(CNN) Scientists have found the oldest sample of animal sperm, concealed in a 100 million-year-old piece of amber.
Paleontologists discovered the sample in the reproductive tract of an ancient female crustacean encased in resin -- one of several samples of ostracods from Myanmar.
The previously unknown species of crustacean, now named Myanmarcypris hui, resembles a modern day mussel and is an example of an ostracod.
Ostracods are small animals that date back some 500 million years, and can still be found in oceans, freshwater lakes and rivers.
Using 3D X-ray reconstructive technology, scientists analyzed several ostracod specimens, studying their limbs and reproductive organs.
Experts discovered ripe sperm inside the sperm receptacles of a female crustacean, who would have stored the sperm for release once her eggs had matured had she not been encased in the sticky tree resin.
"This female must have mated shortly before being encased in the resin," He Wang, from the Chinese Academy of Sciences in Nanjing, said in a statement.
Scientists said the discovery marks the oldest fossil in which sperm cells have been conclusively identified.
The results "double the age of the oldest unequivocal fossil animal sperm," the report authors wrote in findings published in the Royal Society journal on Wednesday.
Specimens of fossilized sperm are very rare -- according to the report authors, the oldest known ostracod sperm are 17 million years old, and the previous record age of 50 million years was held by a species of worm.
Analysis on the ostracod samples, which date from the Cretaceous period, also revealed rare details of the crustacean's internal and reproductive organs, including the male clasper, sperm pumps, hemipenes, eggs and female seminal receptacles with giant sperm.

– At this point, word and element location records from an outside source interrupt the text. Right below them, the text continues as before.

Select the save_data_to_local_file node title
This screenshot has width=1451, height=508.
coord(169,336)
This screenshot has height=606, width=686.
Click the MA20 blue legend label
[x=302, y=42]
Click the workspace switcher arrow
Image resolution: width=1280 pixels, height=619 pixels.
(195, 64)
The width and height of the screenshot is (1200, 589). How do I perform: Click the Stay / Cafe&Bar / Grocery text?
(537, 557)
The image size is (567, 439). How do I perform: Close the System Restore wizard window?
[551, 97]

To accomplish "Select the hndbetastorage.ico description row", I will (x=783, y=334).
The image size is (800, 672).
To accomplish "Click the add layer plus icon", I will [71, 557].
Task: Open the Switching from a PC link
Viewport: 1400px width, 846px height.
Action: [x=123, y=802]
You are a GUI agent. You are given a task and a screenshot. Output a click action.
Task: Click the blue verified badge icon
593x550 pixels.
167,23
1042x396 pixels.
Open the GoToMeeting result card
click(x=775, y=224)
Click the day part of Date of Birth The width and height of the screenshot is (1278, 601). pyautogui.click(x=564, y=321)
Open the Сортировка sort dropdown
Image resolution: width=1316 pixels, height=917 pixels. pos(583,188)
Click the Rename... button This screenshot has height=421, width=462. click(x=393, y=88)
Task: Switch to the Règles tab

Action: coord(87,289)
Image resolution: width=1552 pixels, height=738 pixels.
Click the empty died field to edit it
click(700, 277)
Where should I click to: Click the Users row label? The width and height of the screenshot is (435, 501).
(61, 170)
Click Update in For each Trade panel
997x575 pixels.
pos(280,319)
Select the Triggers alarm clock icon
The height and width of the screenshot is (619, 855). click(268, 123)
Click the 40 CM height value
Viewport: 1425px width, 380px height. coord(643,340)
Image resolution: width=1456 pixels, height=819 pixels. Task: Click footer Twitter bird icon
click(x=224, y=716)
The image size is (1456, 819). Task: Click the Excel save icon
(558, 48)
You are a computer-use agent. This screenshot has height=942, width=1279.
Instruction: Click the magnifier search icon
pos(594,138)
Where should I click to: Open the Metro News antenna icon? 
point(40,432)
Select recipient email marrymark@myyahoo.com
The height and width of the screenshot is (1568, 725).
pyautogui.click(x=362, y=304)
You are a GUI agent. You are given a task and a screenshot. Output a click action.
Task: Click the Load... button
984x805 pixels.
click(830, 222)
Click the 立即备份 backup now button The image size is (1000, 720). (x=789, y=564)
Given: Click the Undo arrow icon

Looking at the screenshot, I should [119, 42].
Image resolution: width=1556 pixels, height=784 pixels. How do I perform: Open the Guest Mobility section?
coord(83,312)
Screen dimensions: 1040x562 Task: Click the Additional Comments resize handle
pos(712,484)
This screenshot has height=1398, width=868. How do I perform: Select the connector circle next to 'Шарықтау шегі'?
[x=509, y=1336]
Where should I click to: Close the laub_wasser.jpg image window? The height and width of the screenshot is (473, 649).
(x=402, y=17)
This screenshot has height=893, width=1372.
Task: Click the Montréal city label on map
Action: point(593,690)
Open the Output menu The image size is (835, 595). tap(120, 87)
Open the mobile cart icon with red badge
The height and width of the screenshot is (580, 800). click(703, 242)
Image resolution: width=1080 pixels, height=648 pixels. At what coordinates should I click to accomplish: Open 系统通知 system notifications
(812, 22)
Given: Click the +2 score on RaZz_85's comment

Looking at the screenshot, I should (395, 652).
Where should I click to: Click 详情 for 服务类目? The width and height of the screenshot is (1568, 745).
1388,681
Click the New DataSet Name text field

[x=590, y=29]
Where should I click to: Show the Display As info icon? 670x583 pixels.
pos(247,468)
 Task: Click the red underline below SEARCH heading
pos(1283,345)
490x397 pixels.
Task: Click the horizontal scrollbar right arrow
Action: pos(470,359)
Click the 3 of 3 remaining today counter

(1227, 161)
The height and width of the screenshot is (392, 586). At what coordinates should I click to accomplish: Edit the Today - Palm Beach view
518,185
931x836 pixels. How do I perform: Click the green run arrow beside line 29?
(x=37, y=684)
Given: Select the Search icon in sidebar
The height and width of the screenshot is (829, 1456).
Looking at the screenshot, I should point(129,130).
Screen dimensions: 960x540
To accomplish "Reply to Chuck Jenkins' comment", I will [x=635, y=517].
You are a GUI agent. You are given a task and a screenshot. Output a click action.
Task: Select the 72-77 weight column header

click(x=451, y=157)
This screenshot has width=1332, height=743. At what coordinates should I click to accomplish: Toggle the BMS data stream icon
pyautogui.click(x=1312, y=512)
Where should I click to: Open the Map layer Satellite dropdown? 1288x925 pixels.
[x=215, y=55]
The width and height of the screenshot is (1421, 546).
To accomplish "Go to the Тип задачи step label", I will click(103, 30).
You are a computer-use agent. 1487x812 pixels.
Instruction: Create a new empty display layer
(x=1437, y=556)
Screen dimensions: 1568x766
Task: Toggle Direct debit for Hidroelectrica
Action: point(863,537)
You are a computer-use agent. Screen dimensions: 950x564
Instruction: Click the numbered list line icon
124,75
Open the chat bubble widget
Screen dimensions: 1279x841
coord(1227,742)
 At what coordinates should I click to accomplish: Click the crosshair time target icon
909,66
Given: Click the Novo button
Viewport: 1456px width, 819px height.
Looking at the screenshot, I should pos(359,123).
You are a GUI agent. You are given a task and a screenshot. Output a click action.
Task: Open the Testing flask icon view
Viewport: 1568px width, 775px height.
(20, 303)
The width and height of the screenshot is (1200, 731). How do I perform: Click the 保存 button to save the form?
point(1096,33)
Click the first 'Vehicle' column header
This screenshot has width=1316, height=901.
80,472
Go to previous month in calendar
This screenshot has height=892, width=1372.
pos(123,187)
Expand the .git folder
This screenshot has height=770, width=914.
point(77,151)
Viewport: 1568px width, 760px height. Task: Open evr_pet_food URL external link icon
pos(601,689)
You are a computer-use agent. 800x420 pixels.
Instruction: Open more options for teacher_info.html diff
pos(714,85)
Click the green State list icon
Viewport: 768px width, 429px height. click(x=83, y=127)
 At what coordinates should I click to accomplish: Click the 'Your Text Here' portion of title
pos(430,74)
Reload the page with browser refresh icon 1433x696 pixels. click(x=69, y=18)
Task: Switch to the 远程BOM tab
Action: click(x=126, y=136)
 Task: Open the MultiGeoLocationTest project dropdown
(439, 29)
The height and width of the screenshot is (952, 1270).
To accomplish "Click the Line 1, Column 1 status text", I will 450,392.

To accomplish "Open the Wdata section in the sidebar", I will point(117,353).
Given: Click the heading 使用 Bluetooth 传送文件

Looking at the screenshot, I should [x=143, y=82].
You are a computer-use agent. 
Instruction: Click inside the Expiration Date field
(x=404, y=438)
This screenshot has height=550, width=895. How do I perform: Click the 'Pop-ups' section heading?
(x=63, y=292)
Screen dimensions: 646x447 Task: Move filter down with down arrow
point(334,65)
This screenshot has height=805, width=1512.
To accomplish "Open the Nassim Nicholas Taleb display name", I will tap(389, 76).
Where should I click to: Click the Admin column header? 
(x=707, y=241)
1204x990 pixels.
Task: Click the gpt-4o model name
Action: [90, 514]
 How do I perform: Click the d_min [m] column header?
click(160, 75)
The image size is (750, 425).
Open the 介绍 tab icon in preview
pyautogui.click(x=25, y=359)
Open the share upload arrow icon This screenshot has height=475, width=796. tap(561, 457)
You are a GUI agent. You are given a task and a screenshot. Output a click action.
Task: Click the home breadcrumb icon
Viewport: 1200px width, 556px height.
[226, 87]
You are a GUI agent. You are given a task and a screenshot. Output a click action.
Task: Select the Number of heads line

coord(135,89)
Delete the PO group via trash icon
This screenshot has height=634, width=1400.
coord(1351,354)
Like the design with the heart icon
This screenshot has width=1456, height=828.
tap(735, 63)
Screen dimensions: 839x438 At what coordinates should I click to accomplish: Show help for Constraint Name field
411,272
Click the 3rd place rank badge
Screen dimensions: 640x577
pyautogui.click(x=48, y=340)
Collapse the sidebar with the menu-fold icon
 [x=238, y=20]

While the majority of male animals produce large numbers of small sperm, ostracods, the report authors said, produce small numbers of oversized sperm, with long motile tails.
Scientists said that the discovery provides "unprecedented insights into an unexpectedly ancient and advanced instance of evolutionary specialization."
Researchers added that the evidence of use of giant sperm 100 million years ago is proof of a successful long term reproductive strategy.
"The complexity of the reproductive system in these specimens raises the question of whether the investment in giant sperm cells might represent an evolutionarily stable strategy," Renate Matzke-Karasz, a geobiologist at Ludwig-Maximilians-Universitaet in Munich who was involved in the morphological analysis of the specimens, said in a statement.